• Exercise description
Since only part of the records is wanted, repeat exactly the lines from the one containing "Where should I click to: Open the" through the last line, both included.
+--
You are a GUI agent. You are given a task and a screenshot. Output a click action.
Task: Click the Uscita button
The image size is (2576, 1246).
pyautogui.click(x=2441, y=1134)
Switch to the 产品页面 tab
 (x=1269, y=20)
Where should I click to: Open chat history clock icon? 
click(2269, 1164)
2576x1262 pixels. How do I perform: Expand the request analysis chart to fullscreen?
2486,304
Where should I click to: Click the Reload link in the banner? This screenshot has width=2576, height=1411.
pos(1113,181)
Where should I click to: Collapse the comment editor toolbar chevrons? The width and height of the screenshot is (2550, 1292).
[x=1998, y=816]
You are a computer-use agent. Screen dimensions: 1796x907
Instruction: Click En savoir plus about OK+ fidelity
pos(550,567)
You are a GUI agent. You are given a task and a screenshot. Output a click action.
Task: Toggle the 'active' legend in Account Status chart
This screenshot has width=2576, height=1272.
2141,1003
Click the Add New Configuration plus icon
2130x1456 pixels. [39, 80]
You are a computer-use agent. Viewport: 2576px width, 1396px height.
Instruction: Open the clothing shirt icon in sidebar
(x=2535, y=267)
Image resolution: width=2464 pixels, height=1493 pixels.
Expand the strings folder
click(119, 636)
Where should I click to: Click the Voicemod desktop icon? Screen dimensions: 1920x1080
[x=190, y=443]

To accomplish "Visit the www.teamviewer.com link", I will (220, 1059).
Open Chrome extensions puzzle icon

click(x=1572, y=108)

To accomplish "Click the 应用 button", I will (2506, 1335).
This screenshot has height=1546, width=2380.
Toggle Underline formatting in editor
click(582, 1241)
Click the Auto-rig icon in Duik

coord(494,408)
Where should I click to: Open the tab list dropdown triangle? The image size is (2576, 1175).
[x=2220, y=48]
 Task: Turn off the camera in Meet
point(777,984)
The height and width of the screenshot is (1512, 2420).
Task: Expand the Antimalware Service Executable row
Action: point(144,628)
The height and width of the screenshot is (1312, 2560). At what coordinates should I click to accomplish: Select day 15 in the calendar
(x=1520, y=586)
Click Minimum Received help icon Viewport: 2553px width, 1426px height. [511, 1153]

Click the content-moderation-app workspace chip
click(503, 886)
+--
• Answer to the problem
Where should I click to: Open the tab list dropdown triangle? The image size is (2576, 1175).
[x=2220, y=48]
 Task: Turn off the camera in Meet
point(777,984)
The height and width of the screenshot is (1512, 2420).
Task: Expand the Antimalware Service Executable row
Action: point(144,628)
The height and width of the screenshot is (1312, 2560). At what coordinates should I click to accomplish: Select day 15 in the calendar
(x=1520, y=586)
Click Minimum Received help icon Viewport: 2553px width, 1426px height. [511, 1153]

Click the content-moderation-app workspace chip
click(503, 886)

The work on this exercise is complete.